Inflammatory skin diseases are commonly evaluated through physical examination and, in many cases, skin biopsy to assess histological features. Advanced imaging techniques such as magnetic resonance imaging and computed tomography are used sparingly in dermatology due to their limited resolution for skin layers [9]. Moreover, these techniques require contrast, are costly, and are only accessible in specialized centers. Dermoscopy, confocal microscopy, and optical coherence tomography are increasingly utilized but are limited to studying the superficial dermis [19,20,21]. In contrast, HFUS is an excellent technique for evaluating inflammatory diseases, with the color Doppler mode playing a critical role in determining disease activity and assessing whether inflammation involves the dermis, hypodermis, fascia, or muscle [9]. Additionally, HFUS identifies the most inflamed site, enabling targeted biopsies for optimal diagnostic yield [22].

In patients with autoimmune and systemic inflammatory diseases, HFUS quantifies inflammation and measures skin thickening during active phases and atrophy during residual stages [23,24,25]. This objective disease activity assessment facilitates safer and more tailored therapeutic decisions. Previous studies have described Doppler parameters for inflammation in conditions such as autoimmune panniculitis, graft-versus-host disease, morphea, and systemic sclerosis [25,26]. However, most studies have relied on subjective assessments of increased color Doppler signals to define inflammation, underscoring the need for standardized reference values. Our findings for healthy skin—such as the percentage of color Doppler signals, flow velocity, and vessel diameter—provide a foundation for detecting inflammation.

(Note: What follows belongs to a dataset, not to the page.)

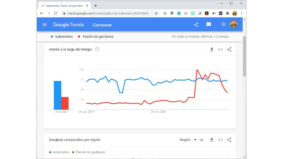Go to Google Trends home via logo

In diseases like hidradenitis suppurativa, where staging is complex, HFUS improves patient evaluation [27,28,29]. The ultrasound-adapted Hurley scale has demonstrated greater sensitivity than clinical staging, as it detects subclinical lesions [30]. Doppler findings in hidradenitis suppurativa also correlate with histological results, though current descriptions are largely qualitative.

Many studies using the color Doppler mode associate swelling with “increased vascularity”, but this term is imprecise because healthy skin also exhibits detectable Doppler flow. Quantifying vascularity differentiates normal blood flow from inflammation by measuring vessel density, flow velocity, and diameter. Few published studies include spectral Doppler parameters, making it difficult to compare and validate findings for healthy skin.

In conclusion, our results establish a baseline for defining inflammation using HFUS. Measuring the visible vessels of healthy skin with current ultrasound technology is a crucial step toward improving diagnostic accuracy for skin diseases.

5. Limitations

The number of patients included in the study was limited. Additionally, the operators’ experience was less than 10 years in most of the participating centers, which might have influenced the findings. Patients were assessed with either 18 MHz or 22 MHz probes, but no assessments were conducted using both probe types on the same patients. Medium-gamma ultrasound devices were used to assess normal skin vascularity. This could limit the detection of subtle vascular patterns, suggesting the need for validation with high-end devices. Finally, six different models of ultrasound equipment were used; therefore, our results require further validation using other commonly available equipment, particularly those representing lower- and higher-end devices.